Today, of course, Jesus invites us to follow him in the same way, so we can live to the full, beyond who we think we are to be whom we are called to be – from being Simon to becoming Peter. Leading spiritual lives you see, it is not only about saying prayers or reading the Bible, it is about coming closer to God by finding deeper understanding about what’s going on in our lives, how God speaks to each one of us individually – the reason why it was so important to Matthew to remind us again and again that Jesus was a teacher. But spirituality is also about making connections, getting closer to people, especially those who are different than us, as Jesus went to be with outcasts and sinners, and with them hearing the good news and finding healing, even through pain and death.

And so, and it is my second point, this really is a journey. We’ve just heard it in the psalm, when the psalmist says to God: “You speak in my heart and say ‘Seek my face’ – Your face, Lord, will I seek”.

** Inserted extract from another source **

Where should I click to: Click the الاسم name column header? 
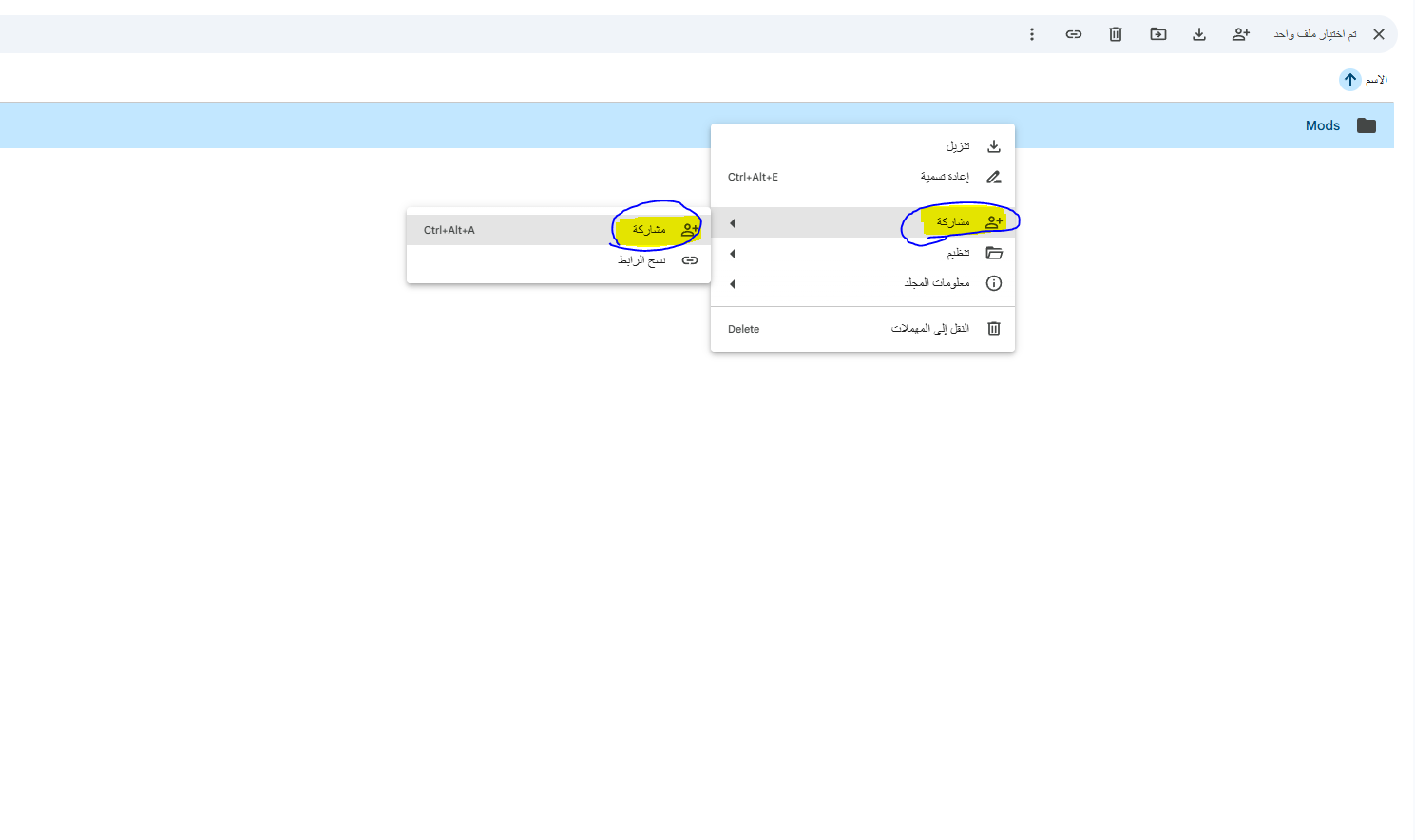click(x=1376, y=80)
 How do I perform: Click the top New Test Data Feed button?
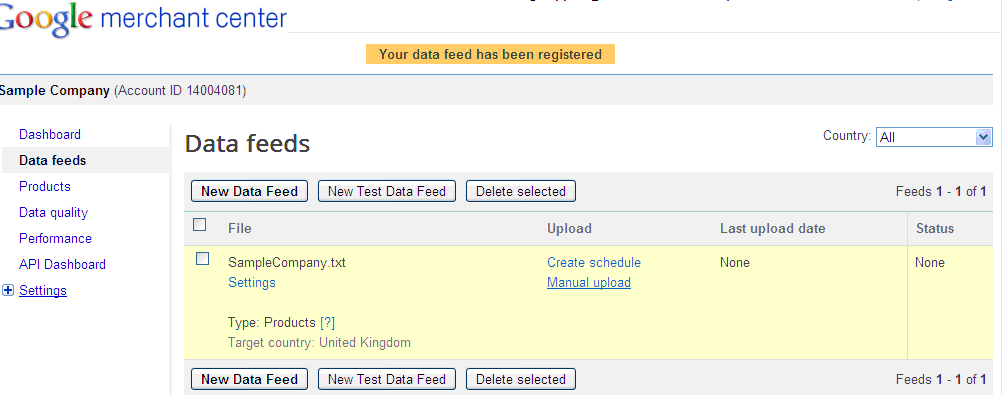(x=387, y=191)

Not so much a journey towards God than a journey with God. We often have in mind this representation of a God to be found somewhere, a God that never changes or never does anything new, but we see in the Gospel that really Jesus came to find people where they are, on their work places, to show us that God is working with us, in us and through us. The disciples started following Jesus b/c they had much to learn, to see and to experience – and this is true for us wherever we are in life. God has always something to reveal to us and create with us, even if we find ourselves in very difficult situations. Frankl testifies that he never learned so much about life than when basically all his possessions were down to his bare existence, an existence that was threatened ten times a day.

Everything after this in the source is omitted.